- RECORDS SUPPLIED -
BEGIN

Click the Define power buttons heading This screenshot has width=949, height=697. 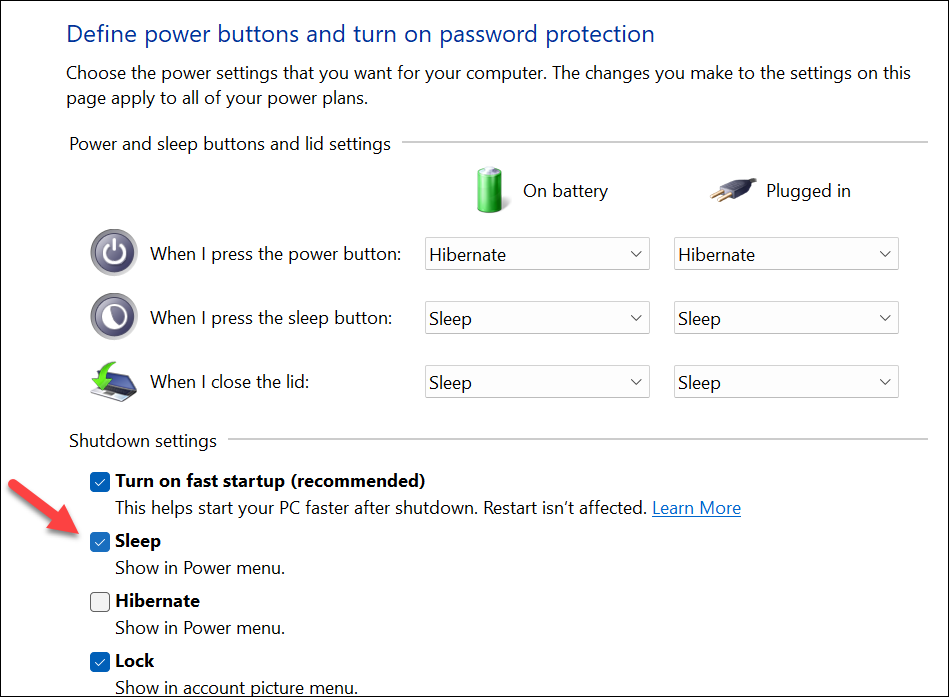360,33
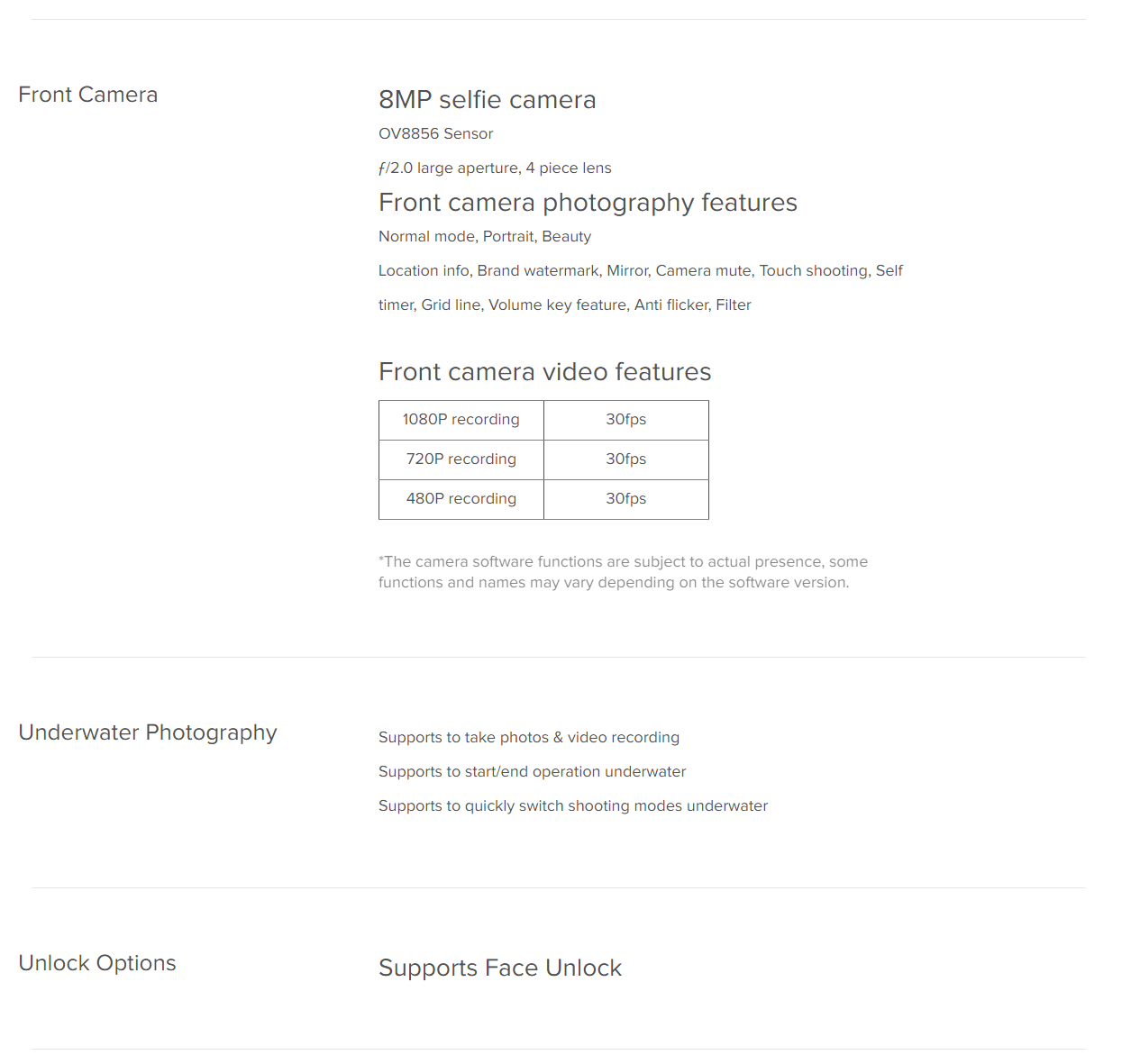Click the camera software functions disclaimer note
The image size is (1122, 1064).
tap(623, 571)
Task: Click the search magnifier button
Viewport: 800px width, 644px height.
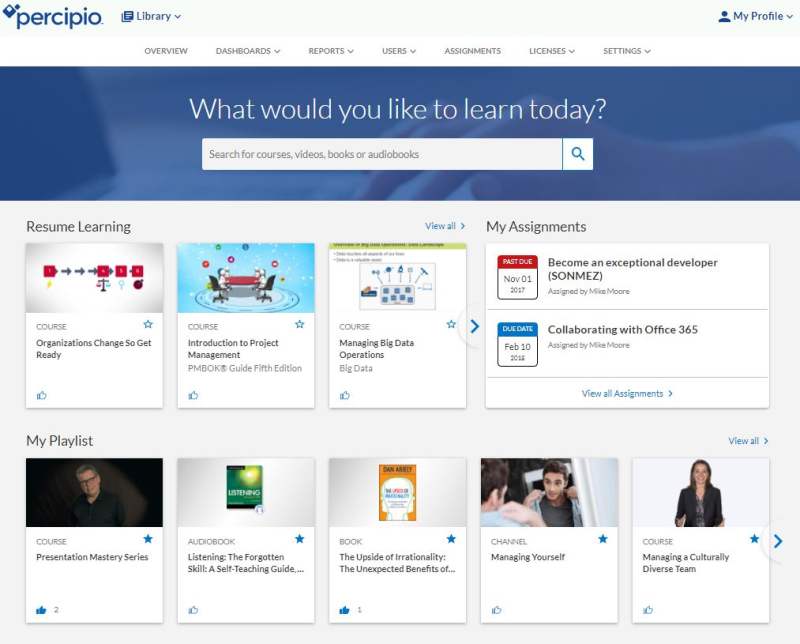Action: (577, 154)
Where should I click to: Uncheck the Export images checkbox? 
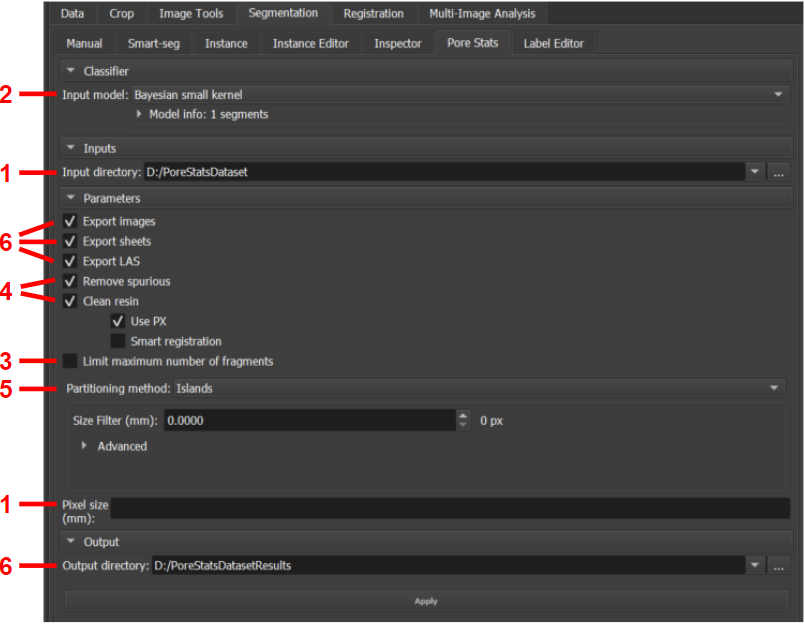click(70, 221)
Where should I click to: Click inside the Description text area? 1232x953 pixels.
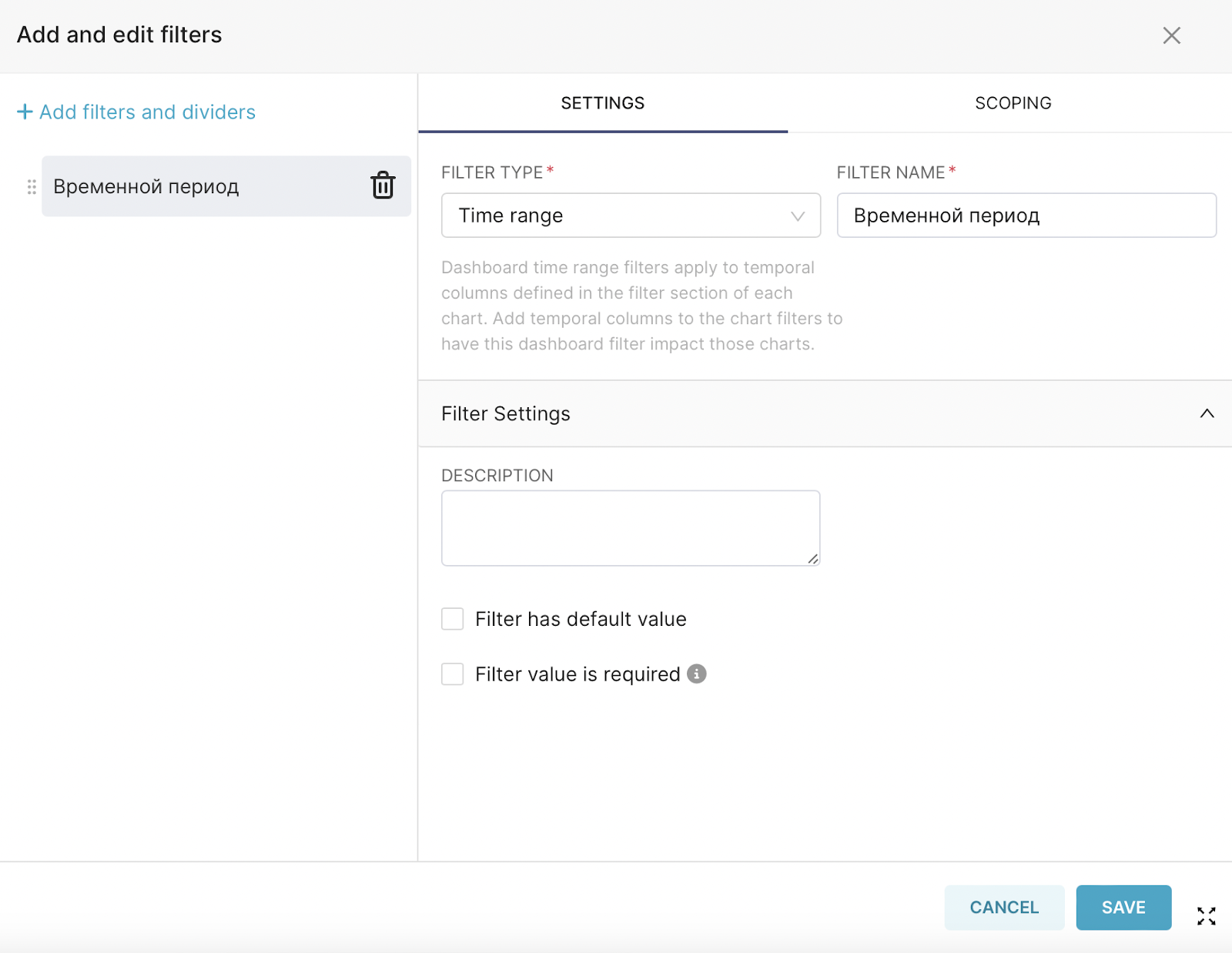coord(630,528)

END

- PROBLEM DETAILS -
Find the line containing "Where should I click to: Click", then extract it and every line after it to the end of the data above, exactly and nothing else, without pictures.

- EXERCISE ANSWER -
Where should I click to: Click inside the Description text area? 1232x953 pixels.
coord(630,528)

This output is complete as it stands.